The degree of pollen fertility is influenced both by the environment as well as the genetic background (modifying genes). There is a high frequency of reversion to male fertility in the case of CMS- S. This instability of CMS is associated with the two plasmid-like DNA elements, S1 and S2, discovered by Pring and coworkers in 1977.
These plasmids are linear DNA elements of 6.2 kb (S1) and 5.2 kb (S2). The S1 and S2 plasmids are absent from the mitochondria of the male fertile revertants of CMS-S. Mitochondria of CMS-C contain two small circular DNA elements of 1.55 and 1.42 kb. But CMS-T lacks plasmid-like elements ordinarily found in the mitochondria of the normal maize cytoplasm (N-cytoplasm).
Further, some specific polypeptides (not found in the normal fertile lines) are produced in the mitochondria of CMS lines, while certain polypeptides found in the normal lines are absent in the CMS lines (Table 19.1). The plasmid-like DNA elements may carry genes for CMS in many plants, e.g., Sorghum, sugar-beet, Vicia faha etc.

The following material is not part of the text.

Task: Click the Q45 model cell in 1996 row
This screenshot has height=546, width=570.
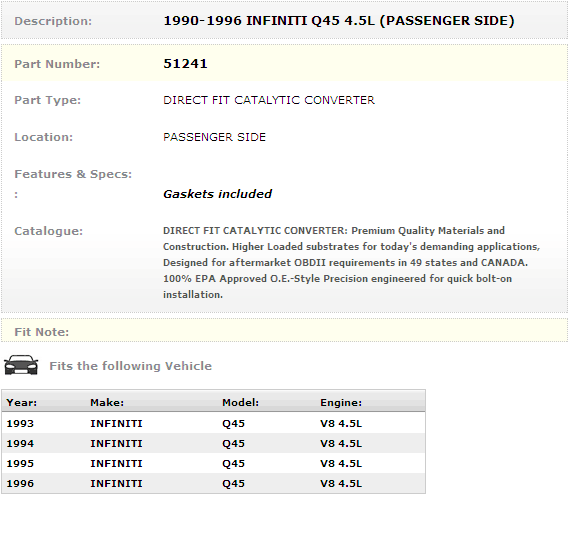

There is a possibility that the CMS genes of higher plants may be mobile (transposable) in nature and they may move to chloroplast DNA or even to the nuclear DNA.
In 1984, Sehardl and coworkers demonstrated that the S1 and S2 plasmids found in CMS- S behave like episomes and become integrated into the mitochondrial chromosomes; the copies of S1 and S2 episomes are located at the ends of these linear molecules. The S1 and S2 episomes are not only absent from the male fertile revertants of CMS-S but their mtDNA also becomes circular.